If I had enough money, I'd buy a car because I wanted it.

In fact, I might buy a big fat truck and a camper for travel. And a trailerable sailboat. And maybe a classic Alfa Romeo just to drive around town on Sundays. And of course, a five-car garage would need to be attached to my home. It's more space than I need in a garage, but sometimes I like to spread out.

If I have the money, then it's no problem.

Most people's financial situation would lead them to taking transit if it was good and thorough. A car is a significant purchase and when you factor in gas and maintenance and insurance it is very costly indeed

Even London has parts of town where transit isn't very good.
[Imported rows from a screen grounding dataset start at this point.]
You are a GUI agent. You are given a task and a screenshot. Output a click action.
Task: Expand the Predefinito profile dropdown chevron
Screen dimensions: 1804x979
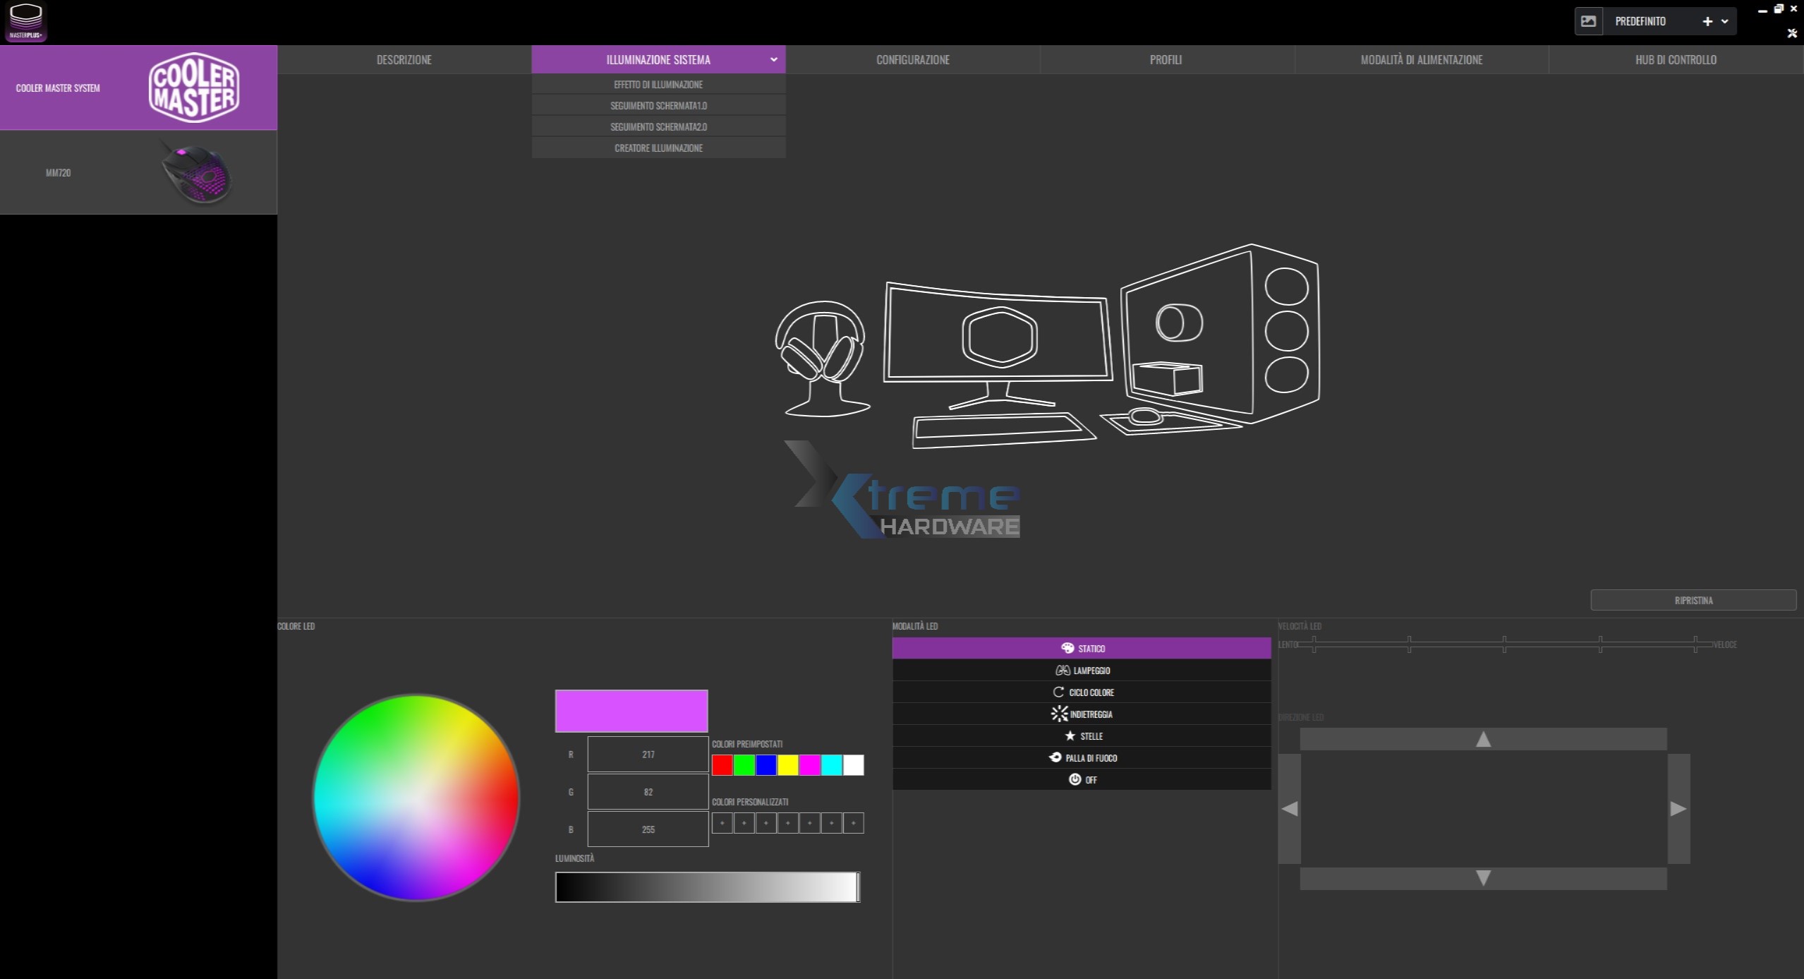(1724, 21)
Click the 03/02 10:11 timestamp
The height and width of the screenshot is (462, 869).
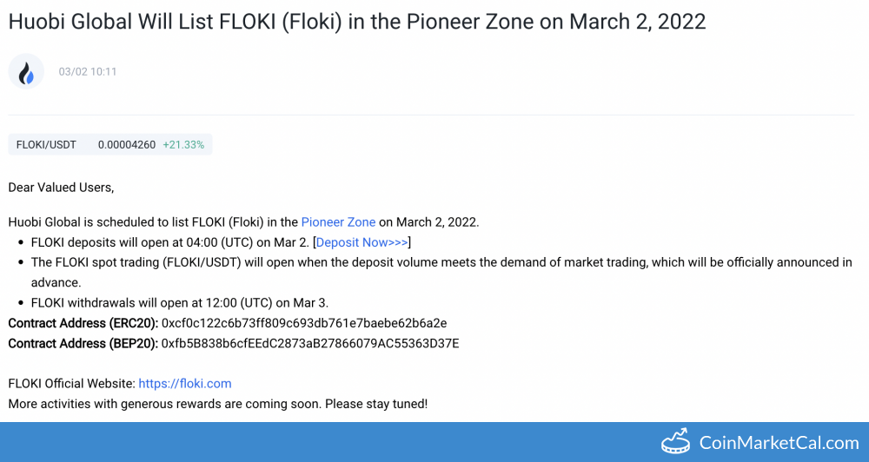[88, 72]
I had some meetings there some time ago at an office that was over a mile from the nearest tube station, and half a mile from the nearest bus. And this was in Fulham, which is not exactly remote. Walking from the tube to the office was less than pleasant when the weather was cold and wet.

Houston developed as a car city, once they became affordable. The density here was never high enough to make widespread use of streetcars viable, as there were no geographical limits on growth. It was far easier to move out rather than up, and far easier to spread some oyster shell to make a road than to lay some tracks. I'll have to ask my 89 year old neighbor if she remembers much about the street cars.

Half a mile or even a mile isn't really a long walk. That's an American mentality that everything should be as close as our driveway.